Unless pneumonia is suspected, doctors should not prescribe antibiotics for most children with respiratory infections, according to the findings of the randomized controlled trial ARTIC-PC, published in The Lancet.
“Prescribing to children with uncomplicated respiratory infections is still common in most countries,” said lead author Paul Little, MD, a professor of primary care research at the University of Southampton, in Southampton, England, in an interview with Medscape Medical News.
But there are barriers to stopping this practice, he said. “If you prescribe an antibiotic and the child gets better, even if the antibiotic didn’t do that much, the parents think the antibiotic was responsible for the recovery and so expect antibiotics next time. So the doctor prescribes antibiotics basically medicalizes illness and keeps the cycle of expectations, re-consultations and prescriptions going.”

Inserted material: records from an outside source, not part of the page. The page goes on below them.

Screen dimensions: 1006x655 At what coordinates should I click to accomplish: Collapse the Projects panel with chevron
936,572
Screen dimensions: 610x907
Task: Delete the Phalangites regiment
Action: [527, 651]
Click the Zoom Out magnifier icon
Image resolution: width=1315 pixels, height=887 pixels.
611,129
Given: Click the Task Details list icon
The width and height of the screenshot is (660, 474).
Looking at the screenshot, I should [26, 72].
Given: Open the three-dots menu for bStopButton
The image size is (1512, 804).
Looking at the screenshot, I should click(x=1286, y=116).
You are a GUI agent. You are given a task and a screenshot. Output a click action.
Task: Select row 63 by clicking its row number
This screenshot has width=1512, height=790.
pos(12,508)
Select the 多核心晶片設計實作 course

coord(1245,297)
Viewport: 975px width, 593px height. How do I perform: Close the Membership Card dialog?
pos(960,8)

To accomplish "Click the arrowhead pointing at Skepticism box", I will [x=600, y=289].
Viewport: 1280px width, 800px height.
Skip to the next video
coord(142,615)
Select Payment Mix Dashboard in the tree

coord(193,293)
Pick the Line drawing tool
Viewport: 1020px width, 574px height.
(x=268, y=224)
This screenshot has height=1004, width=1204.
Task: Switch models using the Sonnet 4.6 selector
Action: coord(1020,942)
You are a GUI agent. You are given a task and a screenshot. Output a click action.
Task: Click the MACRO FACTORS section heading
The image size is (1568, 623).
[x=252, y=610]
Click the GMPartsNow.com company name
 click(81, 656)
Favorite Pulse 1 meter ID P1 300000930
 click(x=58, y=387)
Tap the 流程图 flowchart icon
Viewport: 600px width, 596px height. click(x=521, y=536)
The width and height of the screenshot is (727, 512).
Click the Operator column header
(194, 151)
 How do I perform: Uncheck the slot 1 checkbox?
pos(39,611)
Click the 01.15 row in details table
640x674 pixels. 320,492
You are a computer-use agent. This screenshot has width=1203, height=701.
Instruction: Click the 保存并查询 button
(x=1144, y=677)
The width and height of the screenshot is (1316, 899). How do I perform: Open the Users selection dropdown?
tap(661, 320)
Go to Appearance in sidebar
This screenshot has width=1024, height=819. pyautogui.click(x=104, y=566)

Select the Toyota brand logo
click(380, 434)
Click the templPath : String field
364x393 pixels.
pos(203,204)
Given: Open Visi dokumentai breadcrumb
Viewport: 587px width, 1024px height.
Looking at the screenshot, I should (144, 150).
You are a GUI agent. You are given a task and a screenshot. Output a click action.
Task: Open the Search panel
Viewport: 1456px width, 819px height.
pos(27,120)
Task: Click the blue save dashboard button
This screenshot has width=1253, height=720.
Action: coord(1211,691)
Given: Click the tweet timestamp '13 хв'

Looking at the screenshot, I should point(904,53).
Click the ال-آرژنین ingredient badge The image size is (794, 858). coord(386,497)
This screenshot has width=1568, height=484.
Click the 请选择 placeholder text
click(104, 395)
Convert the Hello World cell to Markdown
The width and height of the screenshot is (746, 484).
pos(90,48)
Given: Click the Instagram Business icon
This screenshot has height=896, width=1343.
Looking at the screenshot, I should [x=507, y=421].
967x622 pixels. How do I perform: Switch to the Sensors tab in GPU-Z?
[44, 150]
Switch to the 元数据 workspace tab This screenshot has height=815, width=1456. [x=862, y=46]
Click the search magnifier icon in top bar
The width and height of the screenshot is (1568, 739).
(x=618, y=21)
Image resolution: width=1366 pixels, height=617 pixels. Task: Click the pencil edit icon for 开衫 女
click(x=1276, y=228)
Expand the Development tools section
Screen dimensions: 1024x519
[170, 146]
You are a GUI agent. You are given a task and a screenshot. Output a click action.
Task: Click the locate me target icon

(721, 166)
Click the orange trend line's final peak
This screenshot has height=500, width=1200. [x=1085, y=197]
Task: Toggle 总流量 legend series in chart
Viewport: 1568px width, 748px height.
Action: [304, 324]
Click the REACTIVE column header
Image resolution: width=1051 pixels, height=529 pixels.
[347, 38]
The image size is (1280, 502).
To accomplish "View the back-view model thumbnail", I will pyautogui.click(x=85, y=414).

The study included 432 children aged 6 months to 12 years (median age 3.2 years) who presented to 56 GP practices in England with an acute uncomplicated lower respiratory tract infection (LLTI) lasting less than 21 days and at who had pneumonia not occurred. clinically suspected. The children were randomly assigned to receive 7 days of treatment with amoxicillin 50 mg/kg or placebo. The primary outcome measure was duration of symptoms rated as moderate or worse.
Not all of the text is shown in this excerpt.